Nella provincia leccese, a Otranto, sorge una piccola chiesa dedicata alla Madonna dell’Alto Mare, importante destinazione di pellegrinaggi da parte dei fedeli della regione e meta di turismo dei vacanzieri estivi. Dal punto di vista architettonico la chiesa è molto piccola e semplice negli arredi, ma tutt’intorno si respira un’atmosfera di pace e tranquillità che mette in contatto l’uomo con Dio.

Ma perché questo luogo di culto così semplice è tanto amato dai leccesi? Quali sono le origini dell’immagine che vi si trova all’interno? Scopriamolo insieme, nel corso dell’articolo, ripercorrendo le tappe della sua costruzione fino a oggi.

La Madonna dell’Alto Mare: un luogo di pace tra culto e leggenda

Piccola, rurale e immersa nella vegetazione salentina, la chiesa che ospita la Madonna dell’Alto Mare si trova in un punto strategico della regione, importante snodo commerciale anche nel quindicesimo secolo, dove affonda le sue origini.
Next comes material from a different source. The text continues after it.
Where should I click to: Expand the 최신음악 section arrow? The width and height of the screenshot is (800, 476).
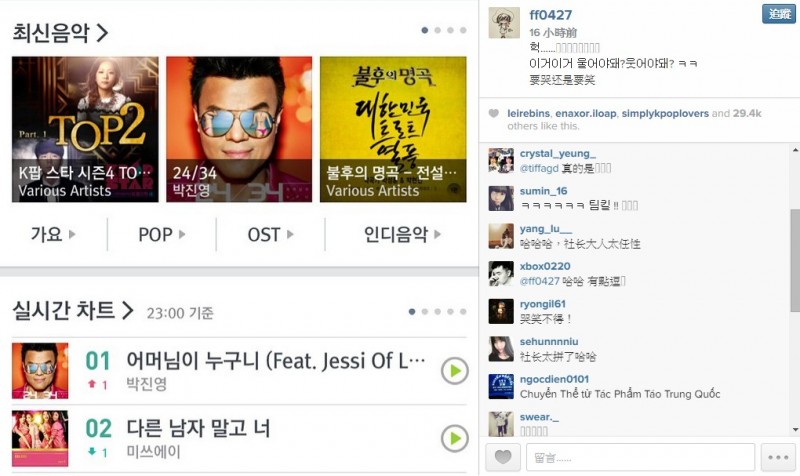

Secondo numerose fonti accreditate, il culto nacque nel 1480 quando vi fu una terribile invasione turca durante la quale l’icona della Vergine Maria fu trafugata, ritornando poi al popolo di Otranto trasportata da una barca e dalle correnti marine.

La leggenda non spiega per quale ragione gli ottomani rubarono l’immagine sacra, probabilmente per la sua bellezza o perché la ritennero un’opera d’arte di grande valore. Insieme all’immagine fu fatta schiava anche una ragazza otrantina per essere condotta dal Califfo e diventare sua proprietà.
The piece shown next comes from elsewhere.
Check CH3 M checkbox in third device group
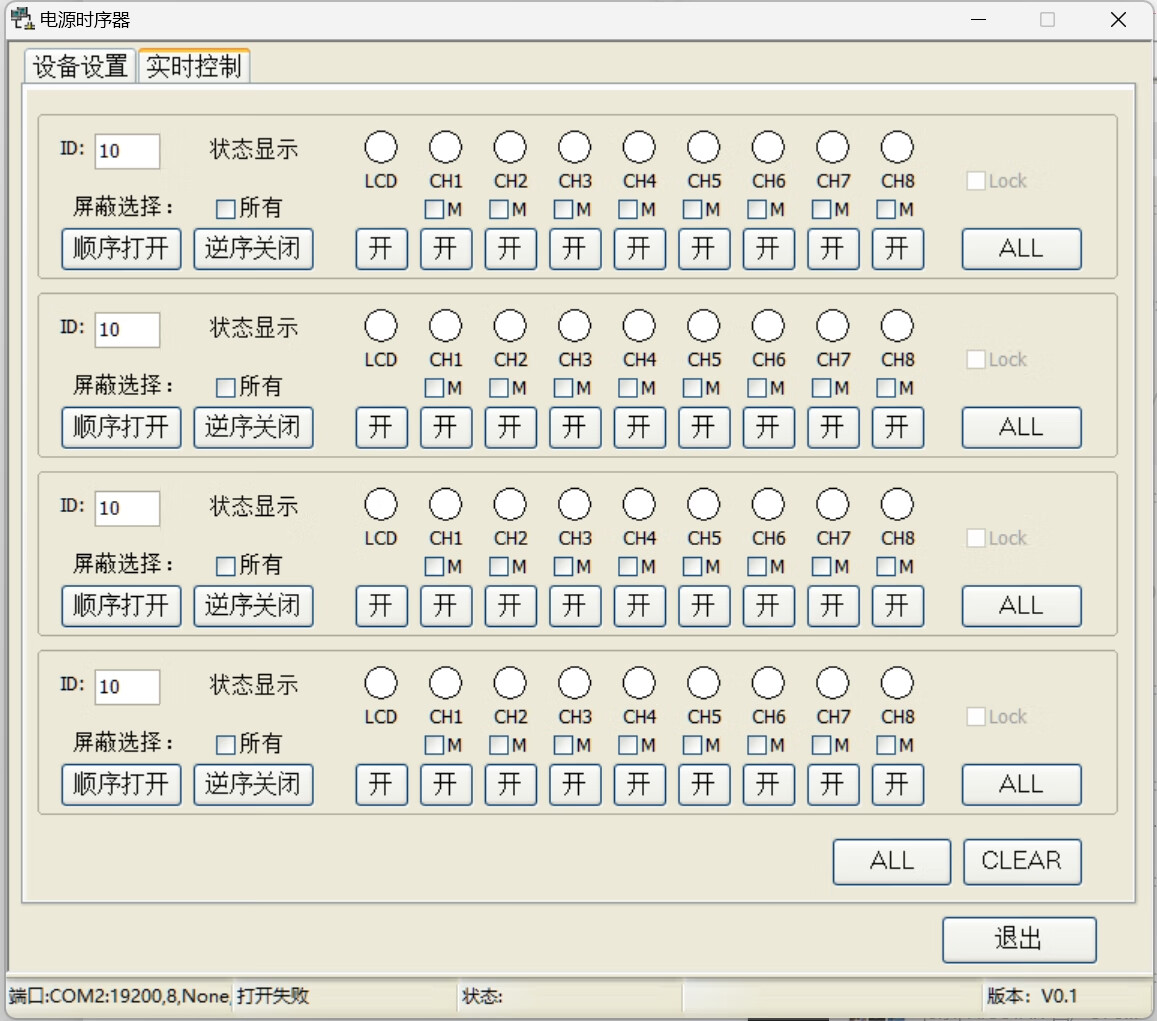This screenshot has height=1021, width=1157. tap(563, 567)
Durante il viaggio, la ragazza non si curò di sé stessa, ma presa da un impeto di devozione, supplicò i suoi carcerieri di lasciare andare l’icona. La giovane, infatti, non poteva accettare che la Vergine fosse stata oggetto di scherno da parte degli ottomani turchi.
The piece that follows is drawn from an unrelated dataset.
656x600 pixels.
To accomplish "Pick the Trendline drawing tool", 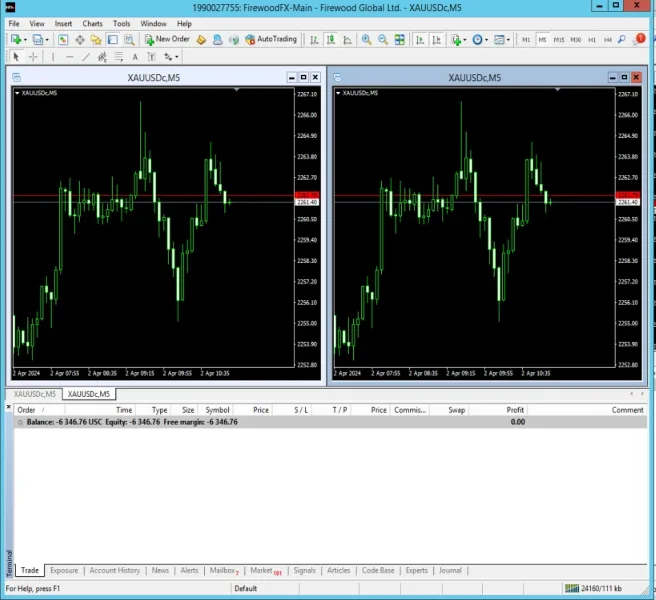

Stanchi dell’insistenza della giovane decisero di lasciare andare l’icona, ponendola su una barca in mezzo al mare senza equipaggio e senza meta. Attraversando il Canale d’Otranto, l’imbarcazione lentamente giunse al porto dove i pescatori la videro entrare, cercando in tutti i modi di raggiungerla e portarla a riva.

Inutili furono i loro tentativi coraggiosi, dal momento che la barca raggiunse da sola il porto, portando in salvo l’immagine sacra. Quando i pescatori e la gente del posto si resero conto di ciò che stava avvenendo, acclamarono con gioia la Madonna, proclamandola protettrice di Otranto.

In ricordo di quell’evento, ogni anno gli otrantini rendono omaggio alla Madonna con festeggiamenti solenni e una processione in mare molto suggestiva. La festa ha inizio con la celebrazione solenne della santa messa che è presieduta generalmente dal Vescovo di Otranto. Dopo il momento di preghiera, l’immagine viene condotta su un peschereccio tradizionale dei pescatori idruntini e inizia la processione a largo.

Il corteo si chiude con il lancio della grande corona di foglie di alloro che ricorda le vittime del mare, per poi fare ritorno al porto e ricondurre la statua nella cappella.

Gli interni della Chiesa della madonna dell’Alto Mare

La Chiesa della Madonna dell’Alto Mare fu costruita nel 1600 e restaurata solo nel 1744, così come indica anche l’epigrafe presenta sulla facciata. La parte interna presenta un’unica navata e un altare dedicato alla santa Vergine. Tutta la chiesa: gli arredi sacri, le immagini e le suppellettili riportano alla tradizione marittima, anche il pavimento in mosaico è dotato di una stella marinara nella parte centrale.

Visitando la chiesa, si trovano delfini, cavallucci marini, conchiglie e ancore che vogliono rappresentare sia la simbologia marina che quella mistica: fiducia, perfezione e salvezza, richiamando la tradizione biblica.

E infatti, nonostante la semplicità degli arredi interni ed esterni, la chiesa è meta di continui pellegrinaggi e fonte di spiritualità nell’intera regione.

Non sappiamo se il racconto della Madonna dell’Alto Mare sia solo una leggenda o tragga origine da una storia vera, ciò che possiamo testimoniare è che la bellezza naturale della città viene valorizzata dalla presenza di questo luogo di culto, che ispira un senso di grande pace.